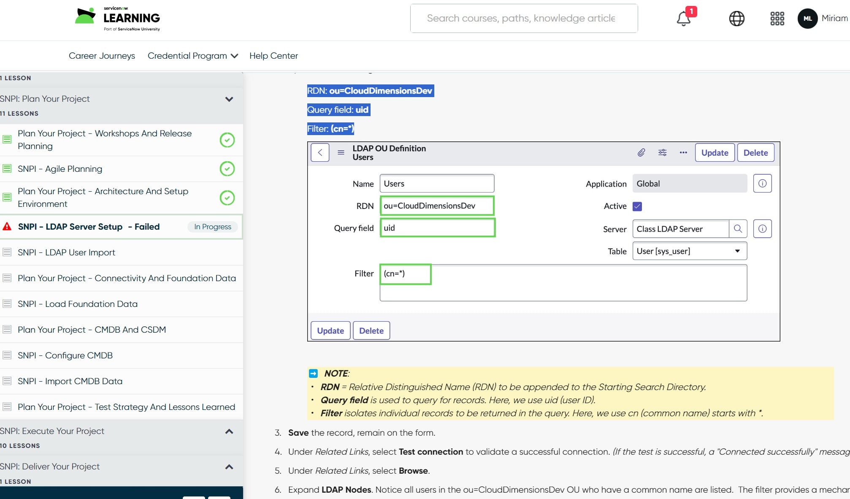Click the ellipsis more-options icon near Update
The height and width of the screenshot is (499, 850).
[683, 153]
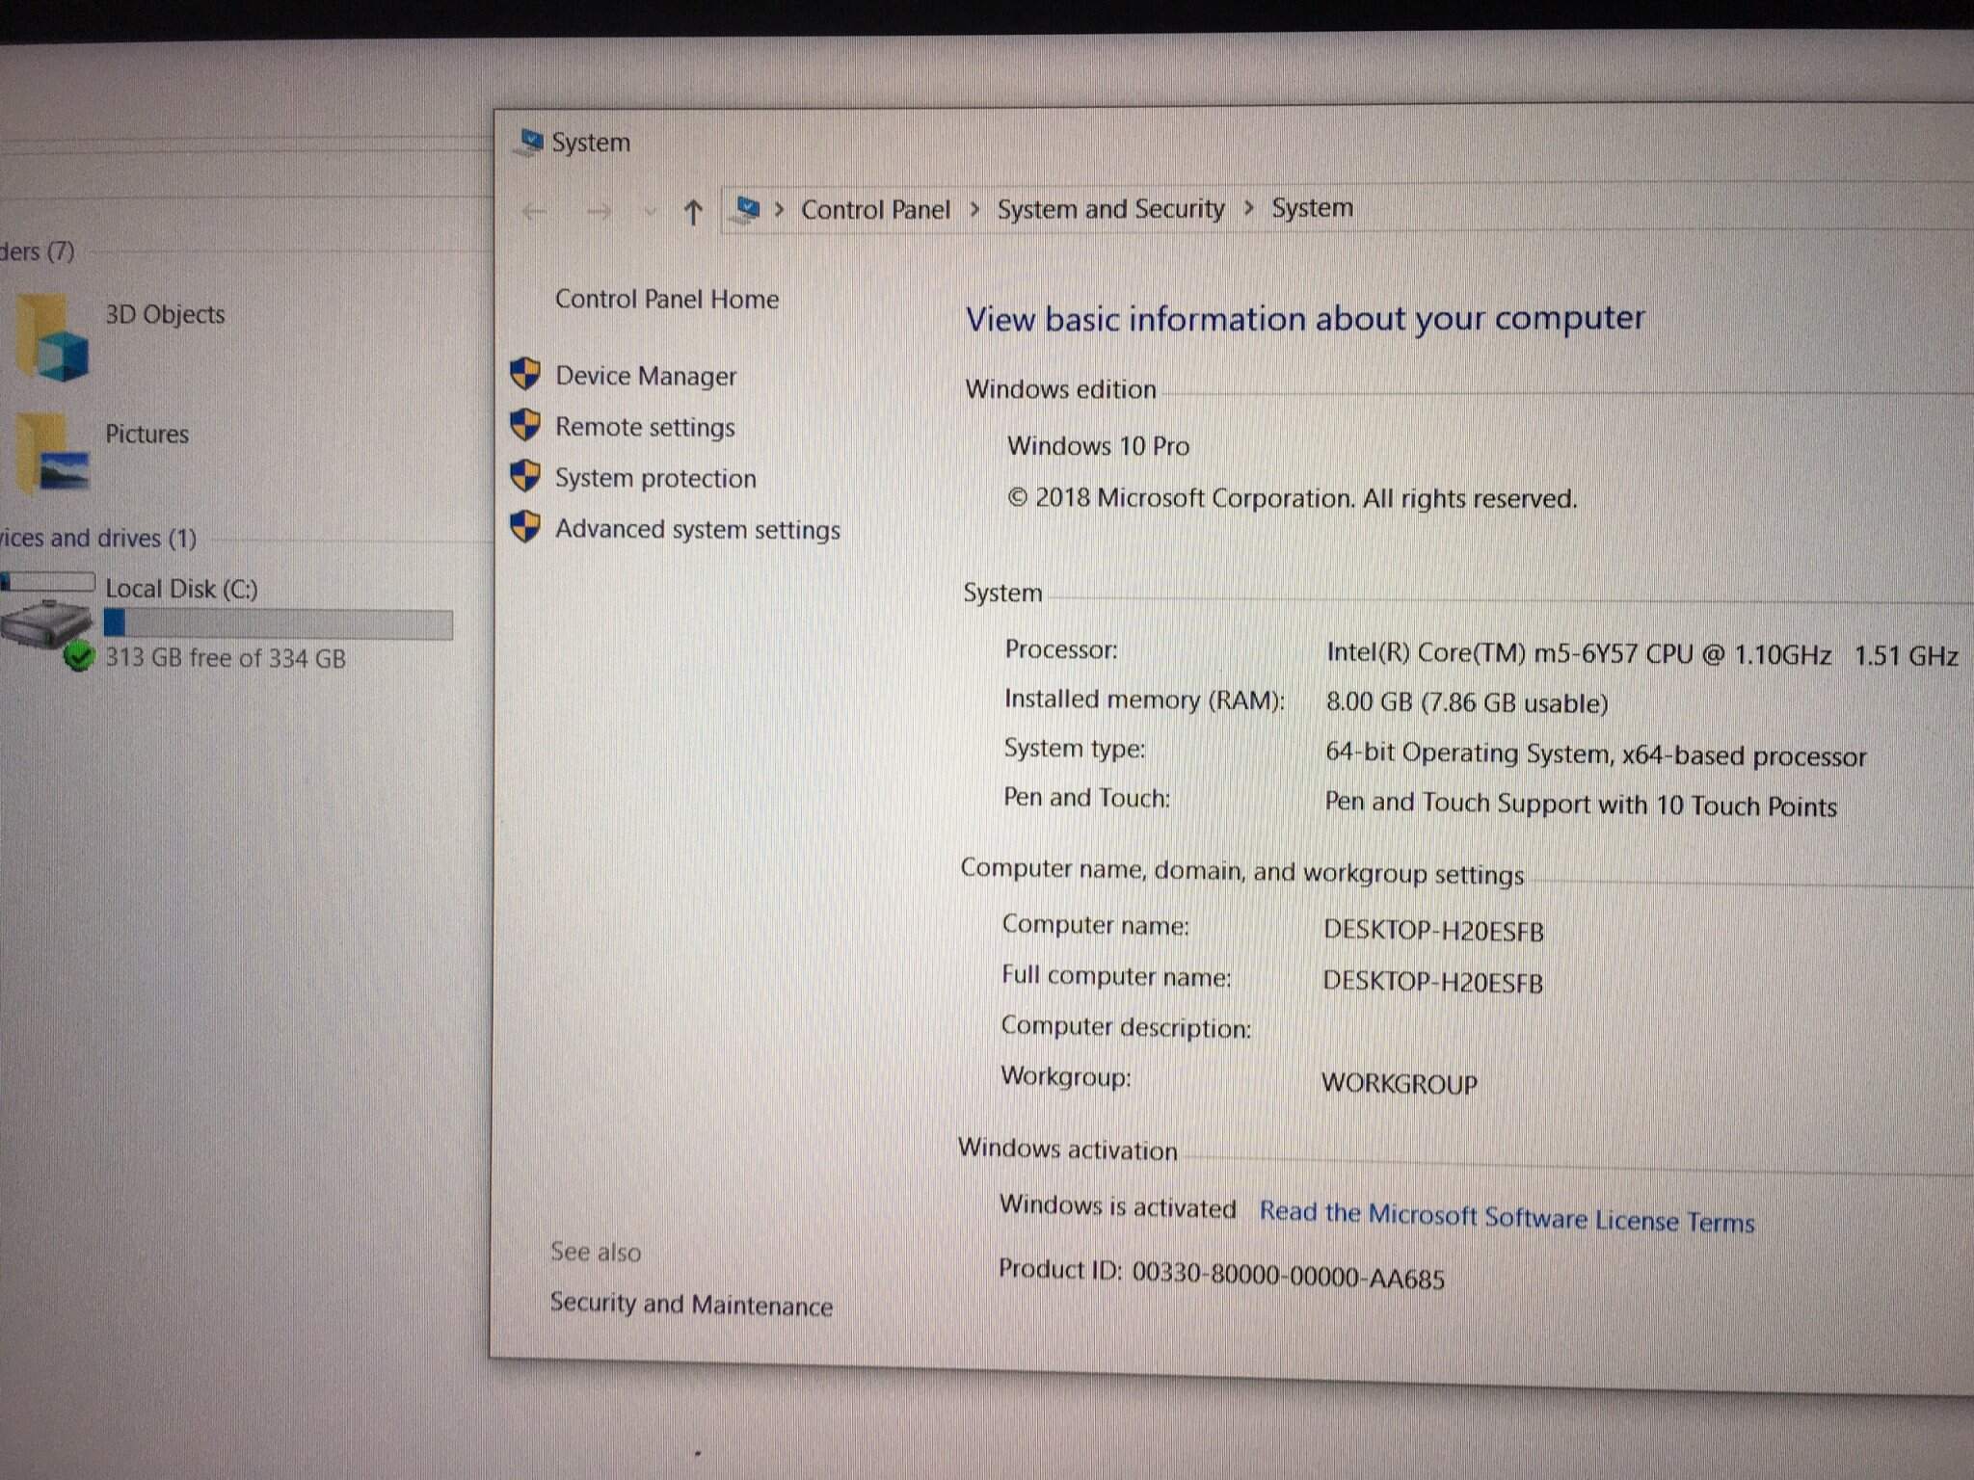Open Control Panel Home link
The height and width of the screenshot is (1480, 1974).
click(666, 299)
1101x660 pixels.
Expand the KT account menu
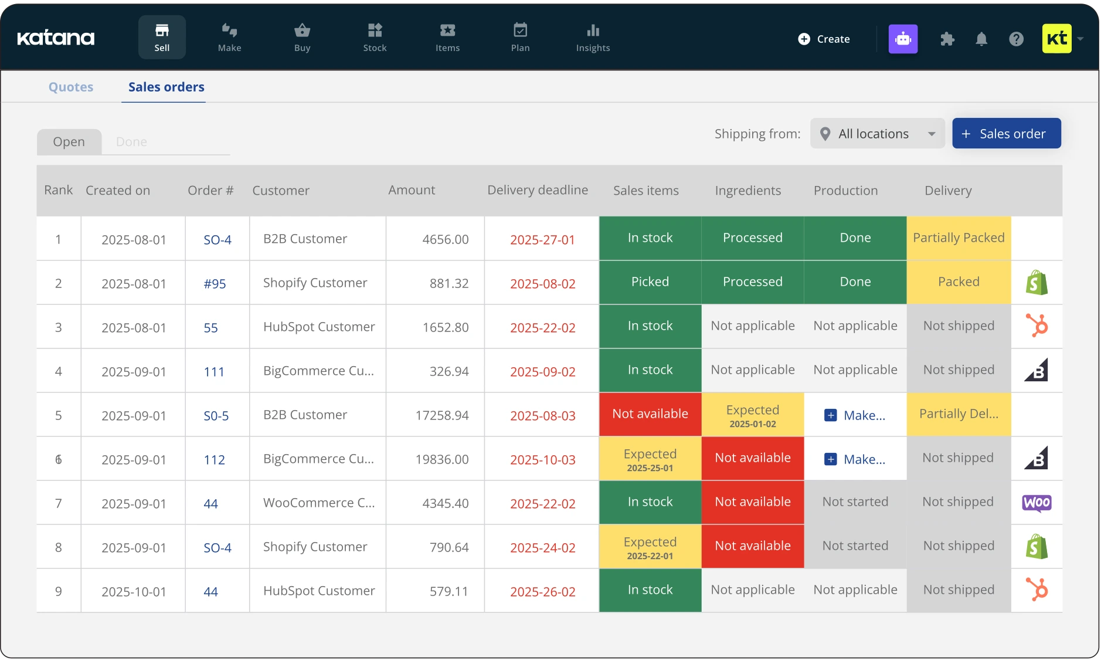[x=1063, y=39]
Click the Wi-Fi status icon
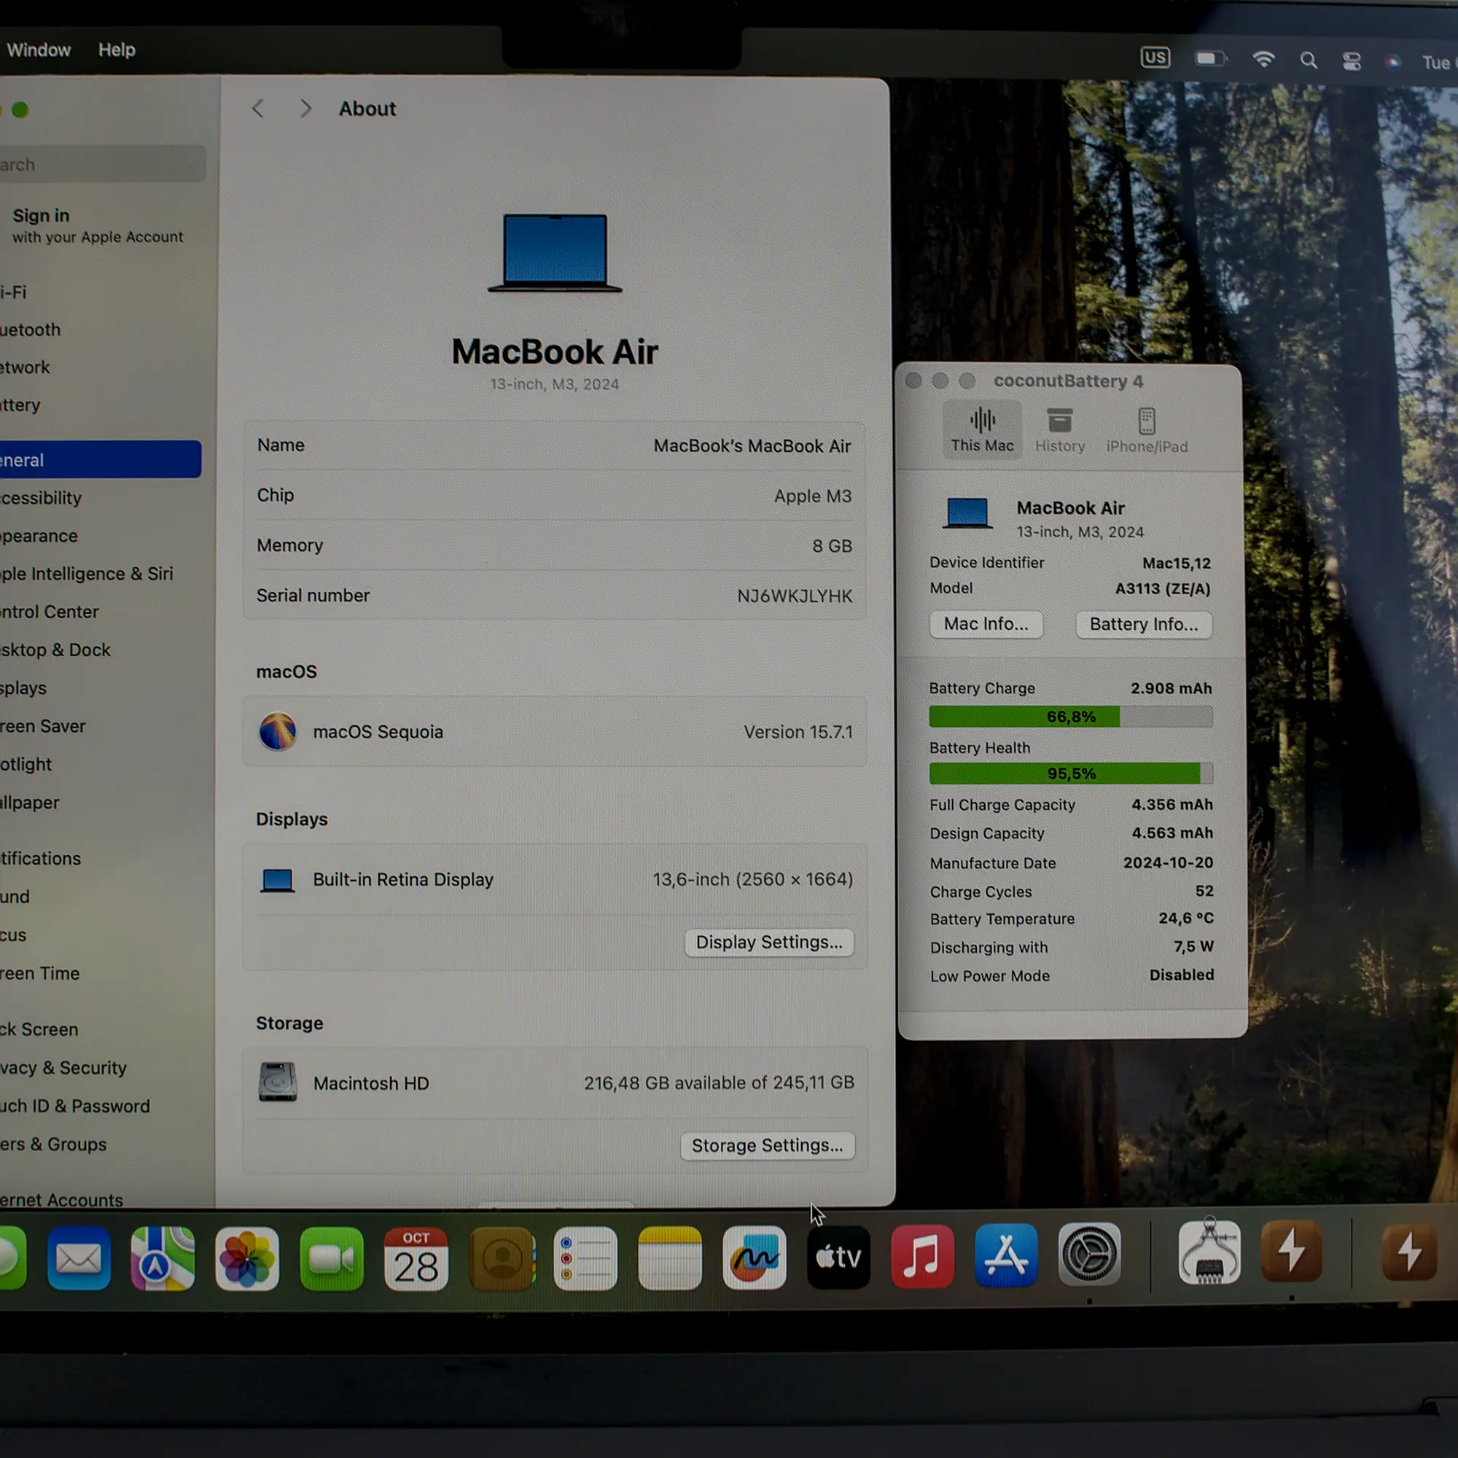 (x=1263, y=59)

**********

▶ ABOUT THIS EXERCISE
Everything from the line containing "1101x660 pixels." through the last line of the listing above must be output exactly, except the pictures.

▶ SOLUTION TO THIS TASK
1101x660 pixels.
Expand the KT account menu
[x=1063, y=39]
Click the Wi-Fi status icon
 (x=1263, y=59)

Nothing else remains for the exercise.